▶ Short exercise:
Transcribe the stretch of the mean value theorem problem below from "When applying the" through "Value Theorem holds.".

Question

A value of \(c\) according to the Lagrange's mean value theorem for \(f(x) = (x - 1)(x - 2)(x - 3)\) in \([0,4]\) is:

• A. \(2 + \frac{2}{\sqrt{3}}\)
• B. \(2 - \frac{\sqrt{16}}{\sqrt{3}}\)
• C. \(1 + \frac{\sqrt{5}}{4}\)
• D. \(2 + \frac{\sqrt{8}}{3}\)

Hint:

When applying the Mean Value Theorem, always calculate the derivative of the function and solve for \(c\) where the derivative equals the average rate of change.

Answer 1

The Correct Option is A

Lagrange's Mean Value Theorem (LMVT) states that for a function \( f \) continuous on a closed interval \([a, b]\) and differentiable on the open interval \((a, b)\), there exists at least one \( c \) in \((a, b)\) such that: \[ f'(c) = \frac{f(b) - f(a)}{b - a}. \] Here, the function is \(f(x) = (x - 1)(x - 2)(x - 3)\), and the interval is \([0, 4]\). We are to find \(c\) where the Mean Value Theorem holds.

▶ Record list:
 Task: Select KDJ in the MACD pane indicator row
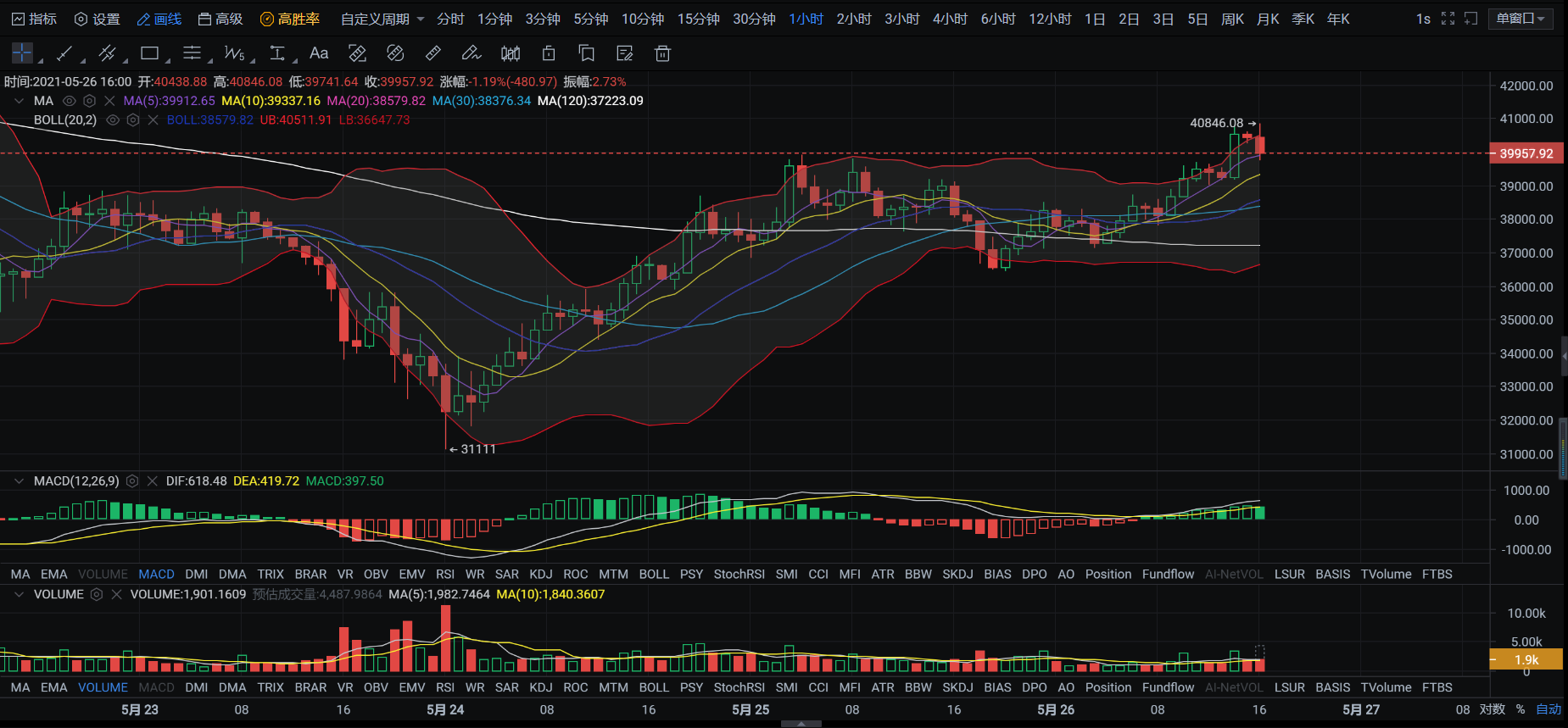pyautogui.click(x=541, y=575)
--
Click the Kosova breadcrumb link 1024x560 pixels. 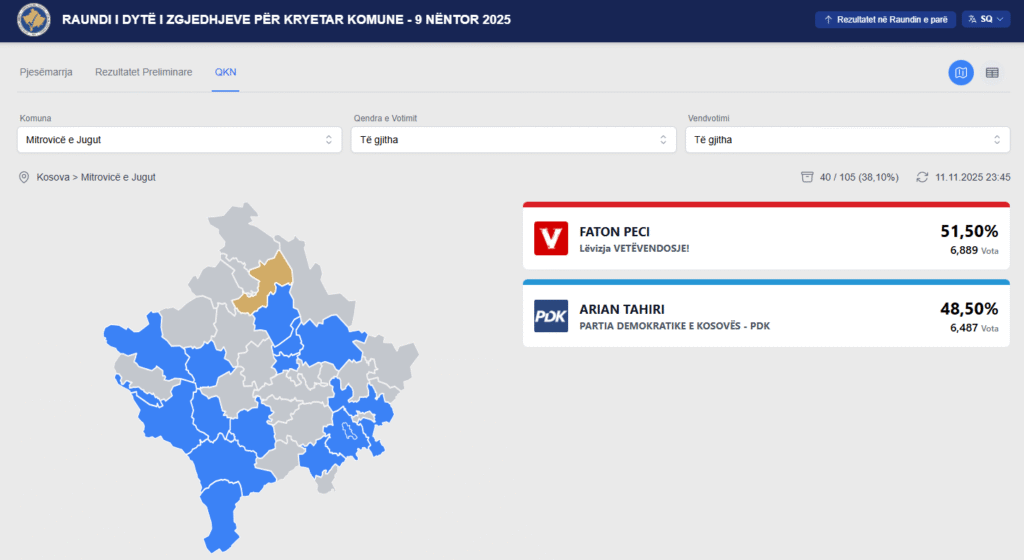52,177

▶ Result of this task:
When applying the Mean Value Theorem, always calculate the derivative of the function and solve for \(c\) where the derivative equals the average rate of change.

Answer 1

The Correct Option is A

Lagrange's Mean Value Theorem (LMVT) states that for a function \( f \) continuous on a closed interval \([a, b]\) and differentiable on the open interval \((a, b)\), there exists at least one \( c \) in \((a, b)\) such that: \[ f'(c) = \frac{f(b) - f(a)}{b - a}. \] Here, the function is \(f(x) = (x - 1)(x - 2)(x - 3)\), and the interval is \([0, 4]\). We are to find \(c\) where the Mean Value Theorem holds.